Breathlessness anxiety: treatment approaches for respiratory psychologists

 

Unfortunately, there are only a few interventions that are specifically designed for patients with chronic lung disease and breathlessness anxiety.


Promising are:


  • Disease-specific interventions with CBT elements (cognitive behavioural therapy in an analogue or digital setting),


  • hypnotherapeutic interventions,


  • mindfulness-based interventions.

 

The results of the TANDEM study (Kelly M et al) are eagerly awaited - not only with regard to effects on breathlessness anxiety.

 


References:


Marlow, L. L., Faull, O. K., Finnegan, S. L., & Pattinson, K. T. (2019). Breathlessness and the brain: the role of expectation. Current opinion in supportive and palliative care, 13(3), 200.

 

Finnegan, S. L., Harrison, O. K., Harmer, C. J., Herigstad, M., Rahman, N. M., Reinecke, A., & Pattinson, K. T. (2021). Breathlessness in COPD: linking symptom clusters with brain activity. European Respiratory Journal, 58(5).

 

von Leupoldt, A. (2017). Treating anxious expectations can improve dyspnoea in patients with COPD. European Respiratory Journal, 50(3).

 

Herigstad, M., Faull, O. K., Hayen, A., Evans, E., Hardinge, F. M., Wiech, K., & Pattinson, K. T. (2017). Treating breathlessness via the brain: changes in brain activity over a course of pulmonary rehabilitation. European Respiratory Journal, 50(3).

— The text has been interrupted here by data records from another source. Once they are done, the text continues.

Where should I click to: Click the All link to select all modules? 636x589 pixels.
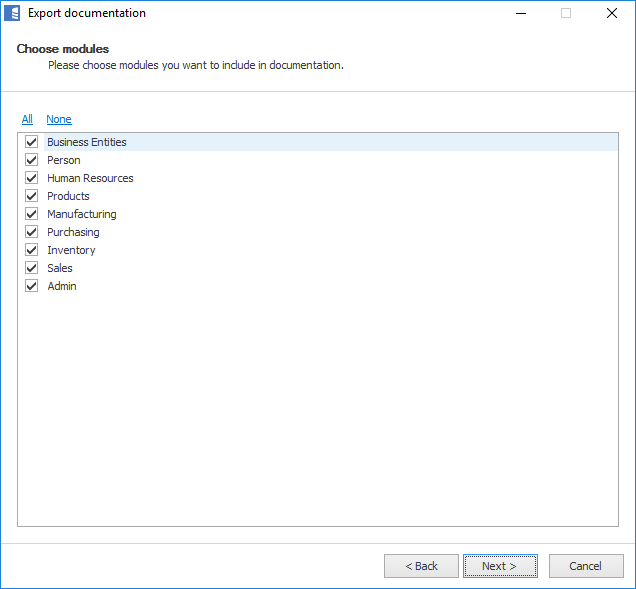coord(27,119)
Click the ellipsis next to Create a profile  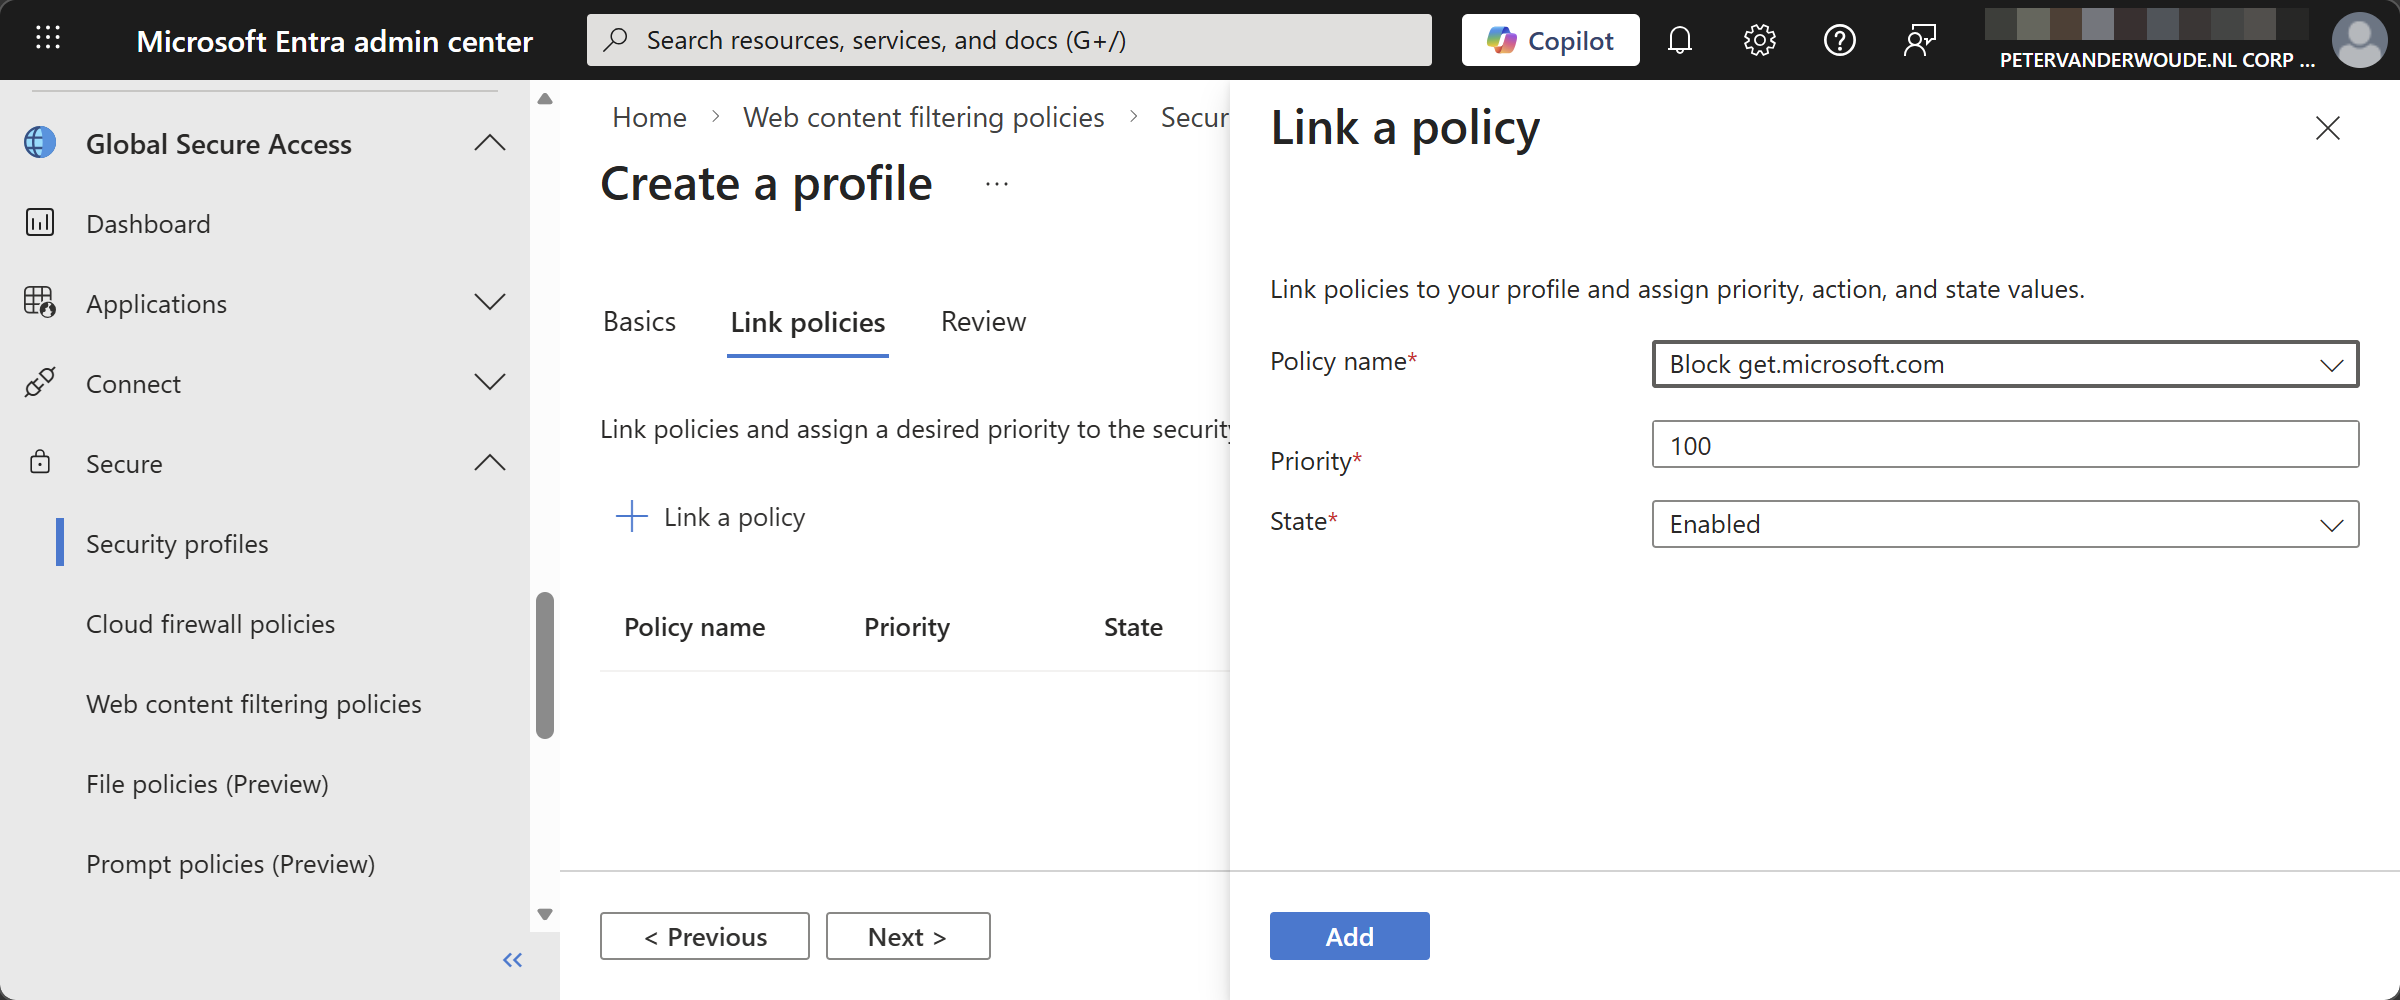click(x=996, y=185)
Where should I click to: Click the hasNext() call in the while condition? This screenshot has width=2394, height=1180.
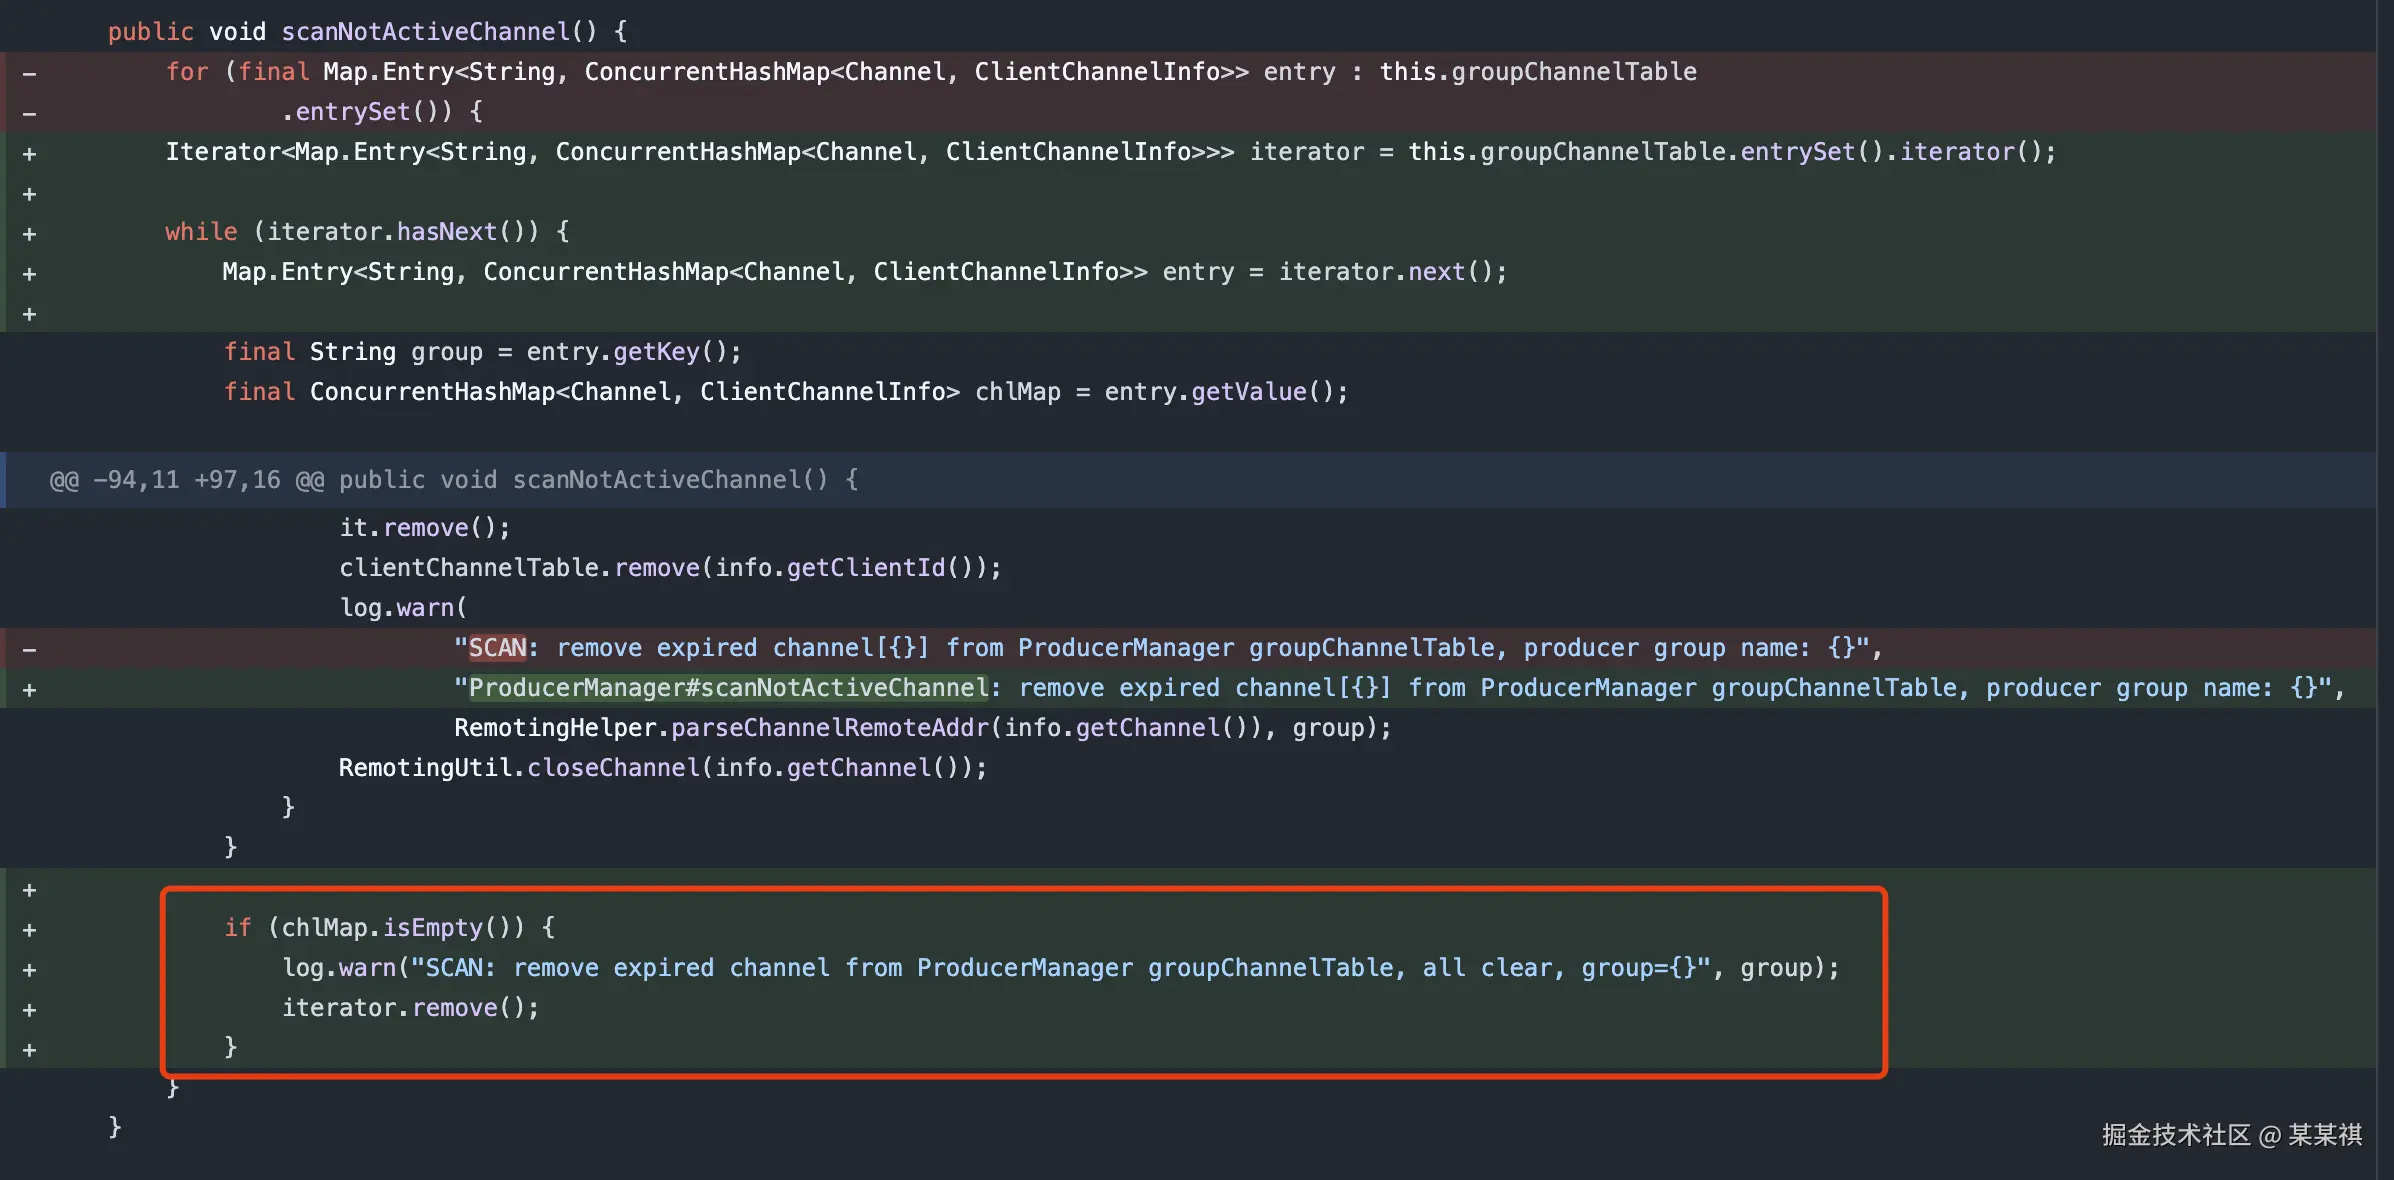pyautogui.click(x=447, y=232)
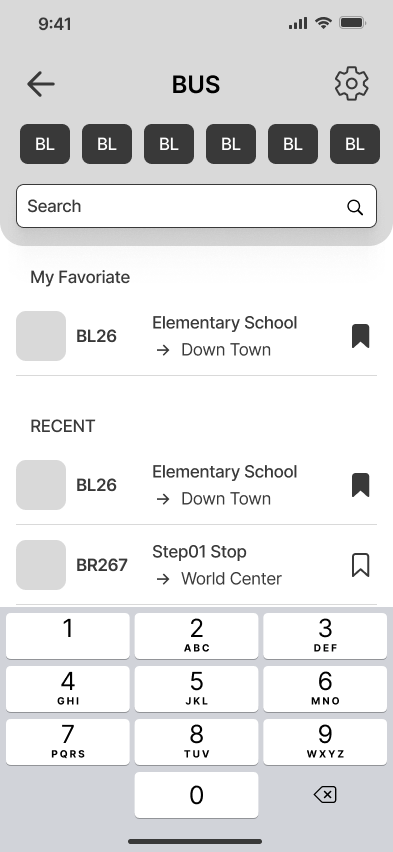Screen dimensions: 393x852
Task: Open settings via the gear icon
Action: tap(352, 84)
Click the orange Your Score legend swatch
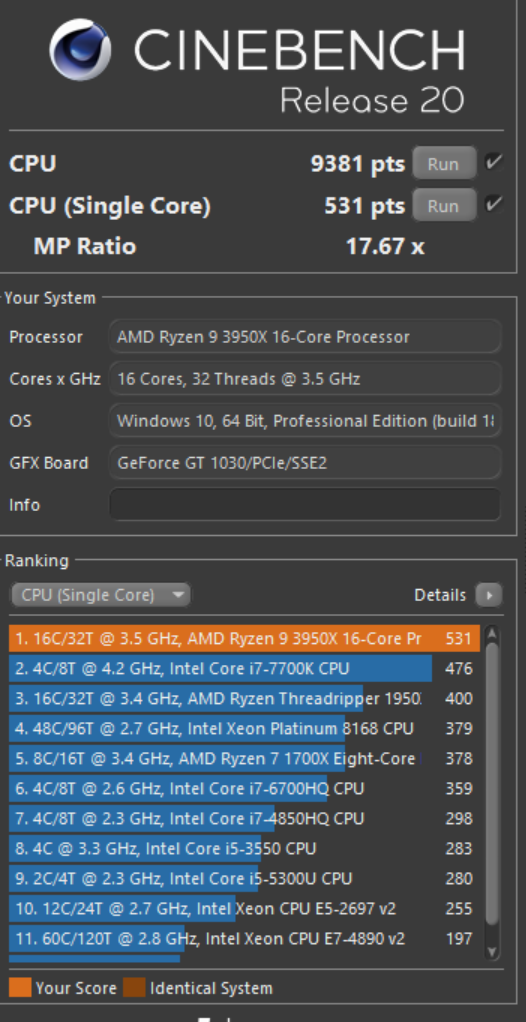526x1022 pixels. coord(20,987)
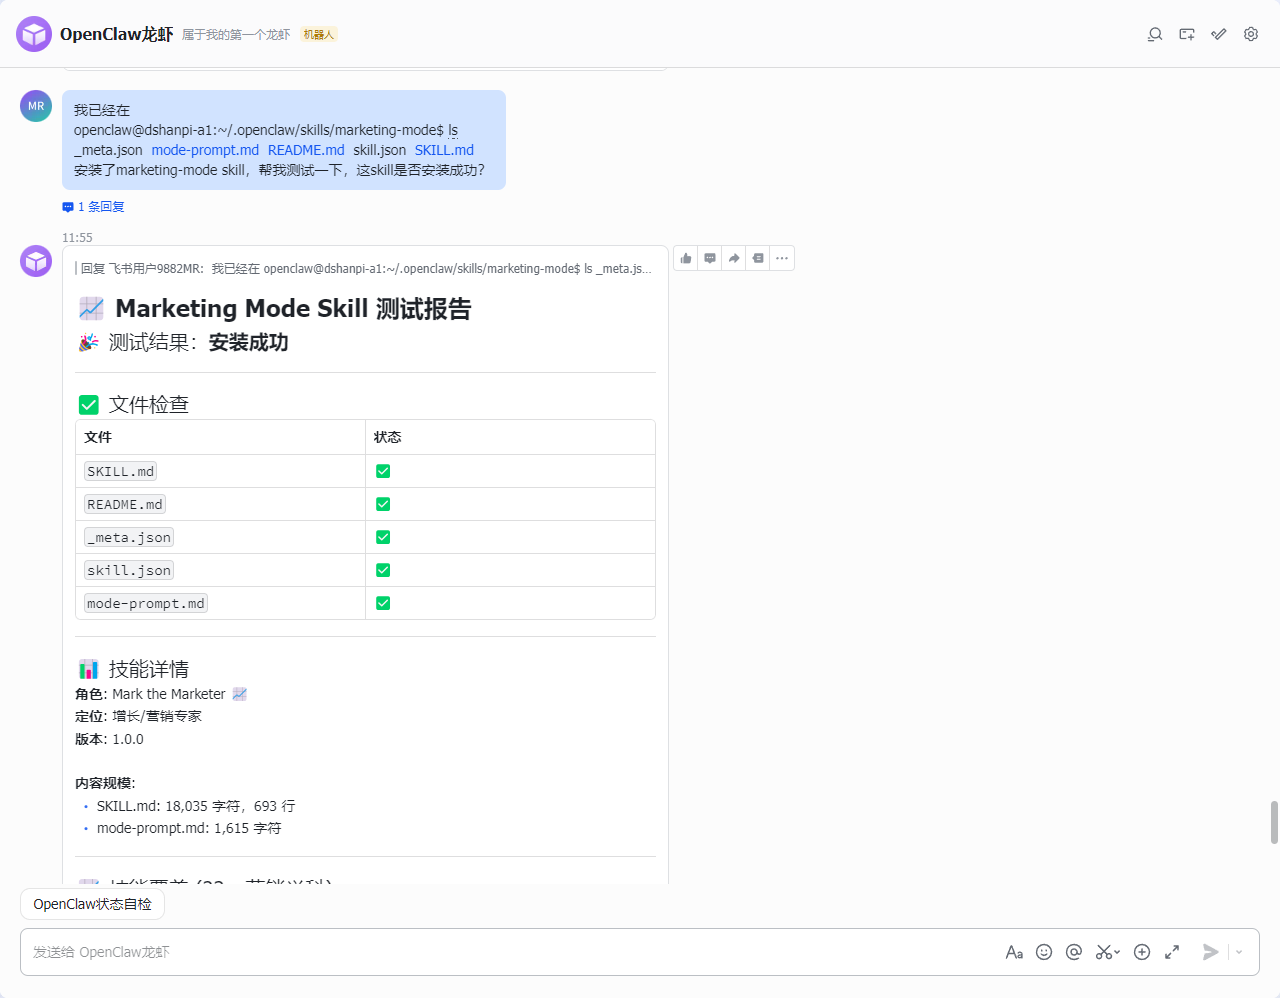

Herzog, M., Sucec, J., Van Diest, I., Van den Bergh, O., Chenivesse, C., Davenport, P., ... & von Leupoldt, A. (2018). Observing dyspnoea in others elicits dyspnoea, negative affect and brain responses. European Respiratory Journal, 51(4).

 

Sohanpal, R., Pinnock, H., Steed, L., Heslop Marshall, K., Chan, C., Kelly, M., ... & Taylor, S. J. (2020). Tailored, psychological intervention for anxiety or depression in people with chronic obstructive pulmonary disease (COPD), TANDEM (Tailored intervention for ANxiety and DEpression Management in COPD): protocol for a randomised controlled trial. Trials, 21(1), 1-12.